■ SOURCE EXTRACT:

▽

Sa Pa - 19th Dec to 23rd Dec 2014
We had booked the Intrepid Travel Sapa Trekking trip before we left Australia, one of the very few things we had booked and planned. So very glad that we did - if you ever have the opportunity to get to Northern Vietnam, do make the effort (and it is a huge effort) to get up to Sapa because it is a truly incredible place.
This trip started leaving Hanoi with a 9 hour sleeper train ride. The "Et Pumpkin" Express Train has two sets of double bunks in each room and there are two toilets at the end of each cabin and I am fairly confident it all goes straight onto the tracks. The tracks require major maintenance and they are working on it but it all takes time and apparently they have been working on the tracks for the last 3 years.

Getting settled in before we leave the station, 7.30pm.

△

■ WHAT TO WORK ON:
1. Reproduce the part of the Sa Pa travel account between "Sa Pa - 19th" and "the station, 7.30pm.", inclusive.
2. For each statement, say yes or no according to the Sa Pa travel account and quote the words that decide it: (a) The Sapa trekking trip was booked before leaving Australia. (b) The sleeper train from Hanoi took 12 hours. (c) Each room on the train has two sets of double bunks.

■ SOURCE EXCERPT:
▽

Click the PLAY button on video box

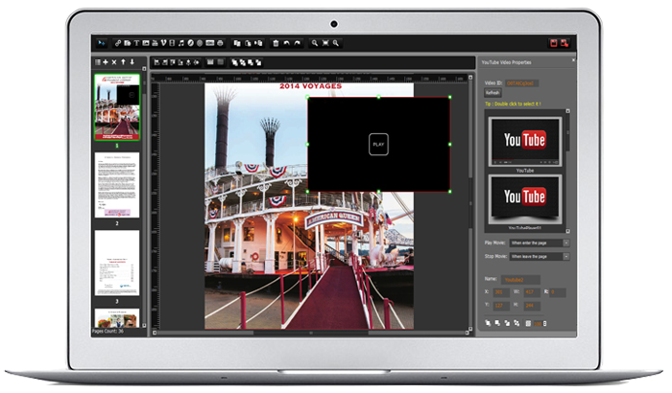point(378,144)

△

■ SOLUTIONS IN ORDER:
1.
Sa Pa - 19th Dec to 23rd Dec 2014
We had booked the Intrepid Travel Sapa Trekking trip before we left Australia, one of the very few things we had booked and planned. So very glad that we did - if you ever have the opportunity to get to Northern Vietnam, do make the effort (and it is a huge effort) to get up to Sapa because it is a truly incredible place.
This trip started leaving Hanoi with a 9 hour sleeper train ride. The "Et Pumpkin" Express Train has two sets of double bunks in each room and there are two toilets at the end of each cabin and I am fairly confident it all goes straight onto the tracks. The tracks require major maintenance and they are working on it but it all takes time and apparently they have been working on the tracks for the last 3 years.

Getting settled in before we leave the station, 7.30pm.

2.
(a) Yes: "We had booked the Intrepid Travel Sapa Trekking trip before we left Australia"
(b) No: "a 9 hour sleeper train ride"
(c) Yes: "has two sets of double bunks in each room"